Dáil debates
Tuesday, 13 June 2023
Saincheisteanna Tráthúla - Topical Issue Debate
Early Childhood Care and Education
10:00 pm
Roderic O'Gorman (Dublin West, Green Party) | Oireachtas source
I thank the Deputy for the opportunity to answer the question she has raised. A key objective of my Department is to ensure early learning and care provision promotes the participation of all children. To that end, the Department has taken steps to integrate additional supports and services for children and families with additional needs. The access and inclusion model, AIM, which was introduced in 2016, provides a suite of supports to ensure children with a disability can meaningfully participate in, and reap the benefits of, the early childhood care and education, ECCE, programme.

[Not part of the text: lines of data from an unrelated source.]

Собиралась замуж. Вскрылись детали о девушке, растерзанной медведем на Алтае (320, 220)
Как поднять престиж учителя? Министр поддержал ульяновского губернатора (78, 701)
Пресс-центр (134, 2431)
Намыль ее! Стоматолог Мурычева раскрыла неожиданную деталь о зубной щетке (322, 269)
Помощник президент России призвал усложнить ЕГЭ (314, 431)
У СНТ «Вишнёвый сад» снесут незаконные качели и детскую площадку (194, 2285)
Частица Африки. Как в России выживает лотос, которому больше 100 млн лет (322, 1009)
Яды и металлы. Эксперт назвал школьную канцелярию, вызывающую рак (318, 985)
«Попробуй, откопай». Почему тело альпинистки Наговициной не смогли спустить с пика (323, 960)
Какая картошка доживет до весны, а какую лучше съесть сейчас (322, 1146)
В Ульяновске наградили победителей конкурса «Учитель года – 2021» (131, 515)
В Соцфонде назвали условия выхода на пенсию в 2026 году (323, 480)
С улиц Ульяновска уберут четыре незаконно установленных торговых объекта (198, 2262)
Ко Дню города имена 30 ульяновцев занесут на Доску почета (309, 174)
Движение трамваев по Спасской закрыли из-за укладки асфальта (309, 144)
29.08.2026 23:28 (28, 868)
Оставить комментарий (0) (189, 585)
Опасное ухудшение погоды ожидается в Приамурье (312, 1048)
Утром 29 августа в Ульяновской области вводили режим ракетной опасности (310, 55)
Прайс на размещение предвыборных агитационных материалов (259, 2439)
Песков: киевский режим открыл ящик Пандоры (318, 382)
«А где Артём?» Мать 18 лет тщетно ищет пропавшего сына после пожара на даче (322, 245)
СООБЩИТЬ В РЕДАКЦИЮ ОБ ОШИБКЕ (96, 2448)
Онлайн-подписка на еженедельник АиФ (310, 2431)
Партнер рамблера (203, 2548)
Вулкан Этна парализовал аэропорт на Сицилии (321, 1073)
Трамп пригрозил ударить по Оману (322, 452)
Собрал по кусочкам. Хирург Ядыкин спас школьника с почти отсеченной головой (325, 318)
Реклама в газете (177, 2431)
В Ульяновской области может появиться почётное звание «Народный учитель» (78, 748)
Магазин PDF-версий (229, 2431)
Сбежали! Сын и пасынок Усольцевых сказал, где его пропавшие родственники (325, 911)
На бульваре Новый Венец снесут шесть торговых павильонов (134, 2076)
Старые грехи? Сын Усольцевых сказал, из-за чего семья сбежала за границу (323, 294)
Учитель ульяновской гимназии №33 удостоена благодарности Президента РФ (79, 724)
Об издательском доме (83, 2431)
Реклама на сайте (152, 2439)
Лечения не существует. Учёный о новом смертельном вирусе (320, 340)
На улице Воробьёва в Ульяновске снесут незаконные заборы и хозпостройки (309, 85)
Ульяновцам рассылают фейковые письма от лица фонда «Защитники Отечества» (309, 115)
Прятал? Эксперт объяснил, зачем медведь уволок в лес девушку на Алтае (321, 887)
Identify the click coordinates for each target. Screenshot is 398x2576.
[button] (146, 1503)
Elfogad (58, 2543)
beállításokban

AIM provides both targeted and universal supports. The latter are designed to create a more inclusive culture in early learning and care settings through the provision of training courses and qualifications for staff. The targeted supports can include, depending on children's individual needs, specialist equipment and funding for extra staff or reduced ratios. The application process for these supports is very simple and is not dependent on a diagnosis or anything like that. Parents are advised to speak to their provider, which will make an application for targeted supports in collaboration with the parents. The provider will submit the application on the parents' behalf to Better Start, which is the body responsible for the administration of AIM. In line with emerging best practice to support the integration and independence of children with a disability, we do not call the workers involved "SNAs" in this context. Instead, they are called AIM level 7 workers. They can be deployed to reduce the ratio within a setting or provide direct support to individual children within a setting. They must have the same qualifications as other childcare workers in that particular setting, namely, a minimum of a level 5 qualification in childcare. AIM has been extremely successful in supporting thousands of children to access the ECCE programme. Currently, there are more than 7,200 children receiving targeted supports within AIM.
The restriction under AIM is that it is designed for the two years of care provided under the ECCE programme. As I said, it is working very well. First 5, the Government's strategy for children under five, has committed to extending AIM further. It is a model that works. I am looking, in next year's budget and future budgets, to grow AIM and allow it to apply to wider cohorts of children. I hope we can expand it to after-school care provision. It is resource-dependent. Allowing more children to access it, whether by way of enhanced hours after their ECCE hours are over or via access to the wider national childcare scheme, NCS, and after-school provision, is a key objective of my Department. AIM has been proven to offer the right set of supports to deliver the ECCE provision. I am looking to grow it but it will take a number of budgetary cycles before children of all age groups, across both early years and after-school provision, have full access to AIM.